SpaceX, the rocket maker and satellite operator controlled by billionaire Elon Musk, has confidentially filed for an initial public offering, which could pave the way for the biggest stock market listing in history.
Texas-based company Starbase is targeting a valuation of more than $1.75 trillion, Bloomberg News reported on Wednesday (April 1, 2026), citing people familiar with the matter. This would signal that space exploration has moved from a speculative venture to a mainstream investment.
The filing for the SpaceX IPO follows the merger of SpaceX and Musk’s AI startup xAI. That deal valued the Rocket business at $1 trillion and the developer of the Grok chatbot at $250 billion. Last year, the world’s richest man merged X (formerly Twitter) into XAI through a share swap.
Musk is reportedly seeking a SpaceX listing on Nasdaq.
SpaceX IPO: breaking records
SpaceX could try to raise more than $50 billion, which would surpass the $29.4 billion raised by Saudi Aramco in 2019. The move is a blow to the dormant US IPO market, potentially opening the door to companies like OpenAI and Anthropic.
“Investors are scrambling to make any kind of investment in SpaceX,” Angelo Bochanis, an analyst at Renaissance Capital, told Reuters. He said while the company’s fundamentals are strong, its valuation—much like that of Tesla Inc.—will trade on the public’s confidence in Musk’s long-term vision.
According to reports, SpaceX made a profit of ~$8 billion on revenues of approximately $15.5 billion last year. This profitability is based on two primary drivers:
- A fleet of reusable Falcon 9 and Falcon Heavy rockets that have reduced the cost of reaching orbit.
- The satellite internet group, called Starlink, provides high-margin recurring revenue for Musk’s broader ambitions.
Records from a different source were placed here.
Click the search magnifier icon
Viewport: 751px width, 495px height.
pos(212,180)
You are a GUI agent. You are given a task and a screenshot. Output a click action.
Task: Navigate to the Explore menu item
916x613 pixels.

SpaceX IPO: All eyes on Musk
A public listing would examine Musk’s business empire, which includes Tesla, Neuralink and The Boring Company. Investors have expressed concerns over “major risks” and the ability of billionaires to manage multiple trillion-dollar enterprises simultaneously.
To maintain his holding, Musk is expected to use a dual-class share structure. “This would allow Musk to tap public capital while maintaining control even after substantial dilution,” Minamo Gahang, an assistant professor of finance at Cornell University, told Reuters.
SpaceX is currently seeking regulatory approval to launch up to 1 million solar-powered satellites designed to act as orbital data centers — a move that would combine its launch capabilities with xAI’s processing needs.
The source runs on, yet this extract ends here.